Brief A =>
In the post on developer experience, what topic does the "Best Practices" week begin with?
Brief B =>
Write the next part of the post on developer experience, picking up after its final sentence.

───── Source

Week 4, Day 1 of #30DaysOfSWA!!
This kickstarts our "Best Practices" week where we'll explore additional topics that help up deliver an enhanced or more optimal modern web application experience to our users. We'll start by looking at the End-to-End developer experience (DX) - the importance of having a smooth and seamless DX to complement the UX (user experience), and best practices to improve your developer experience by architecting your applications and integrating services in more effective ways. Let's dive in!
What We'll Cover
- What is an end-to-end developer experience (DX)?
- What are core DX components when building and deploying static web apps?
- How can we improve DX implementing best practices?
- How can we create an architecture matrix to guide E2E DevEx?
- Exercise: Try to reproduce the architecture seen below!
Today we explore the importance of a great development experience and how can you improve yours, when building and deploying your static web applications using Azure Static Web Apps!
I admit it took me some time to write this post. It would have been much easier for me to write about a specific topic with code examples and technical definitions, than describing what developer experience means to me.
The definition of developer experience, like anything else you experience, is subjective. It has a lot of you, in it. It changes with you, and the context you're a part of. Things like how long you've been in the business or what type of software you work on, or where do you deploy it, will all impact your perception of an experience.

──────────
───── Data excerpt

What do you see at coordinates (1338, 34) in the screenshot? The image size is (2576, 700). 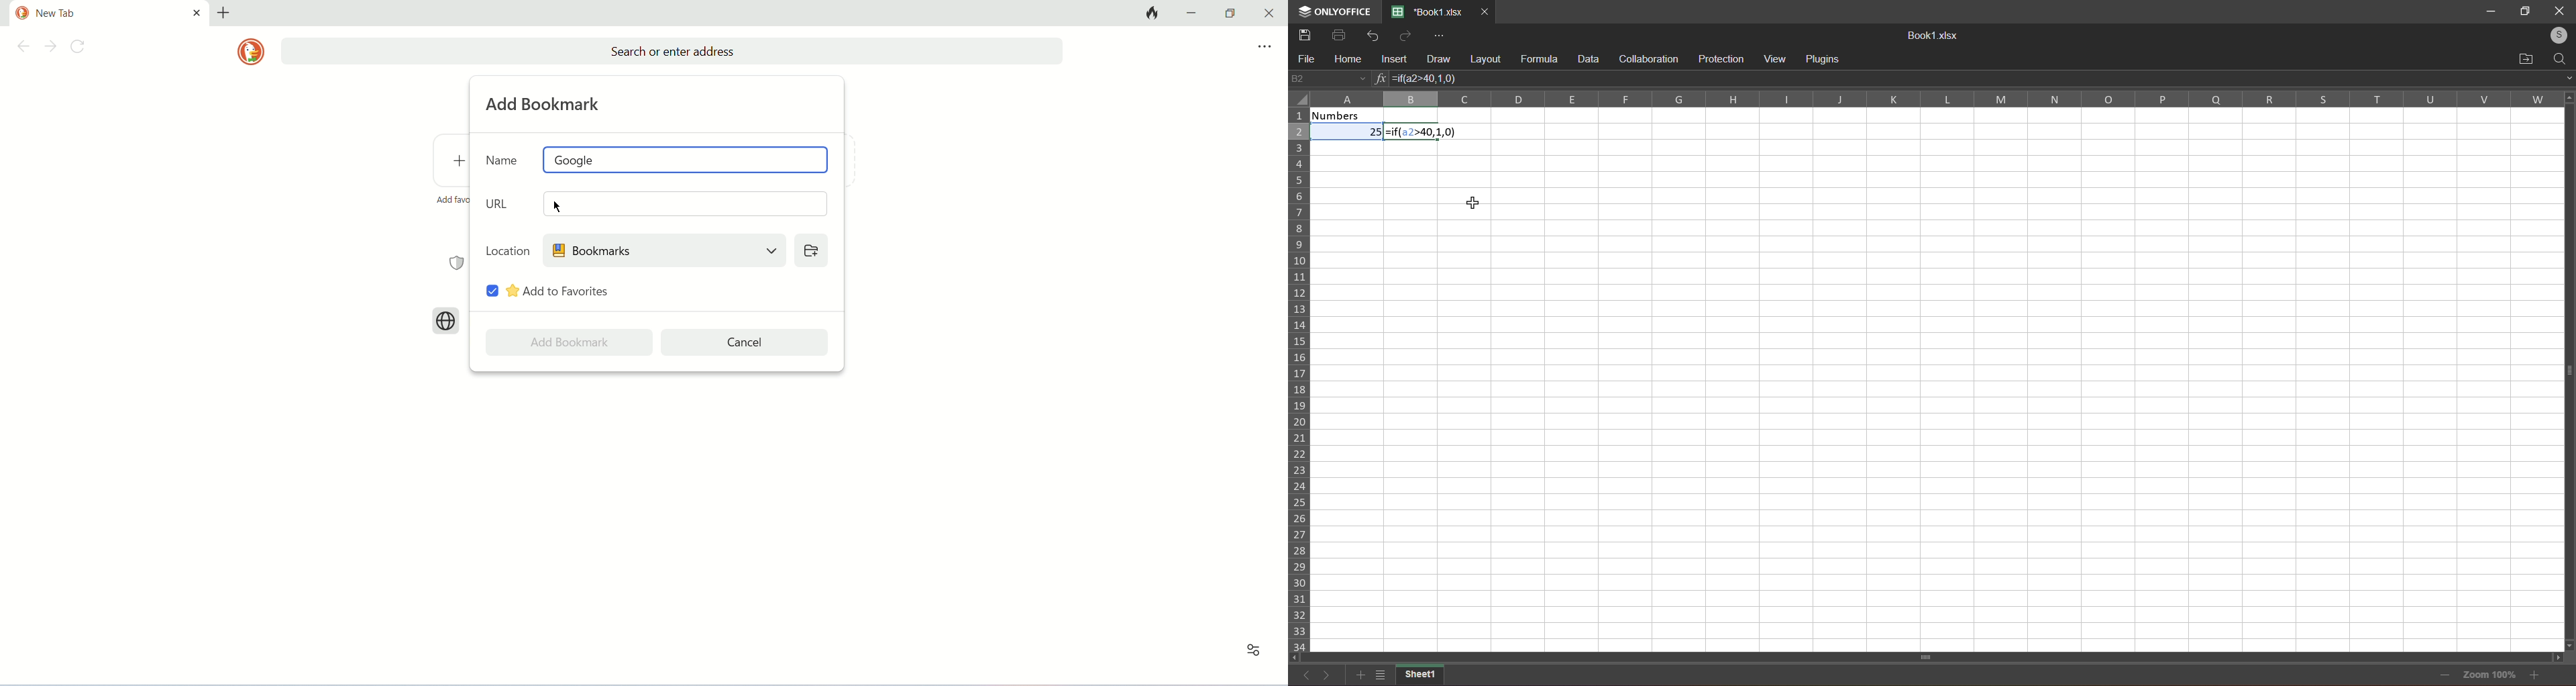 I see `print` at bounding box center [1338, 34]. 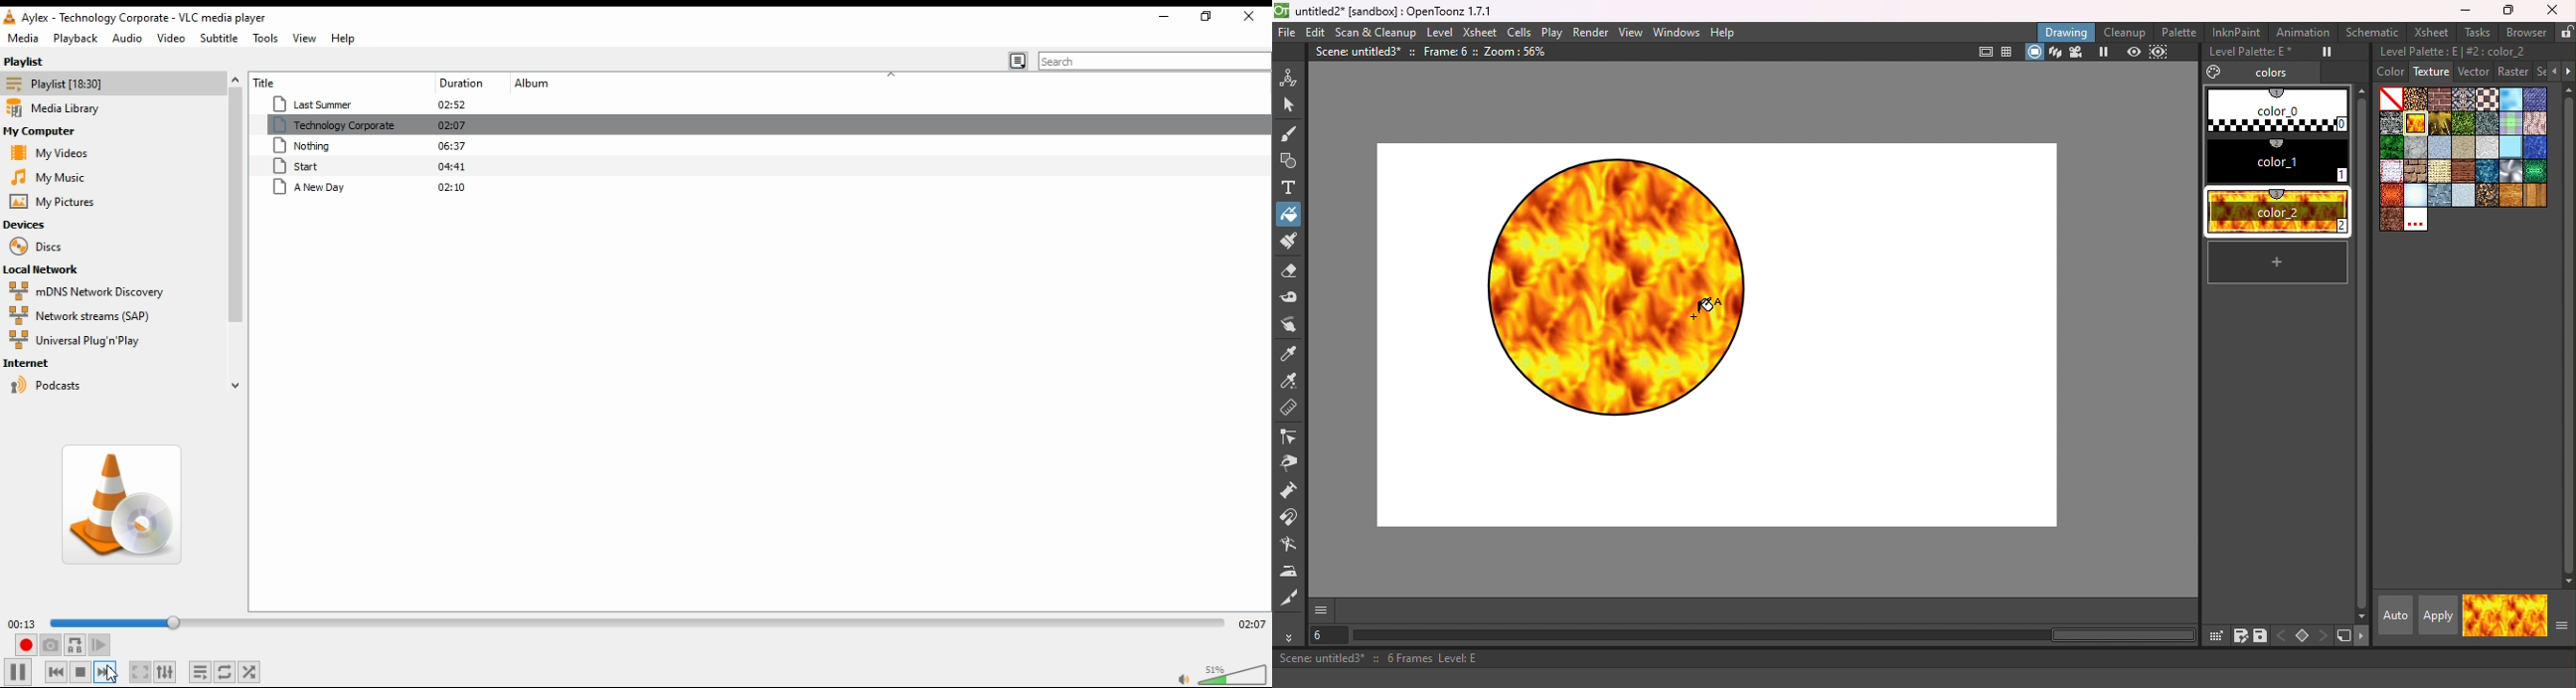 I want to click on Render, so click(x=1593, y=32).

──────────

Written reply A =>
It begins with the end-to-end developer experience (DX).

Written reply B =>
So how to put it in words? How to define it and scope it?
It's impossible for me to do it in a way that feels relatable to everyone. I can only explain it, from the perspective inferred by my needs and my perception of the outcome, as an individual developer, and how it impacts my vision and my work.
Let me start by saying that in my personal life, when I think of memorable experiences, a lot of them have been the consequence of an impulse. A spontaneous act. In my personal life, I am not much of a planner. I am the kind of person that wakes up every Saturday morning and declares "We are going somewhere far away this weekend!". And my husband (who is all the contrary from me and needs a lot of structure!) will ask questions like:
- Ok, where do you wanna go?
- Have you booked a hotel?
- Do you know where we will have lunch?
And I would invariably respond: "I don't care! Let's just hop in the car, drive somewhere and figure it all out on the way there!". That's because I think that experimenting and experiencing, go hand in hand, when it comes to adventure. And the actual way there, is part of the fun.
At work, however, I like predictability.
I like structure, repeatability, patterns & conventions. I appreciate having a framework, an opinion others agree with so I'm on the same page with my team. And I like all this because it oftentimes leads to quick results and success.
A Road Analogy
Experiences are like roads. They can take you places -- or not. And to me, development experiences are just like the roads we travel on:
- They have milestones - so I can measure progress.
- They have multiple lanes - so I have flexibility.
- They have entry and exit ramps - so I can change paths quickly.
- They have destinations - so I know I'm getting somwhere specific.
When I first got into web development, there were a fewer types of roads. Most were linear and slow, particularly when it came to frontend development. You needed repeated round-trips to the same server, just to get something to render on a page.
By contrast, today we're speeding along multi-lane freeways with numerous twists and turns, interconnecting roads, and possibilities (aka configurations) to choose from. To reach a destination, you may have to use ramps to connect two different roads - similar to how we connect tow different services via an API.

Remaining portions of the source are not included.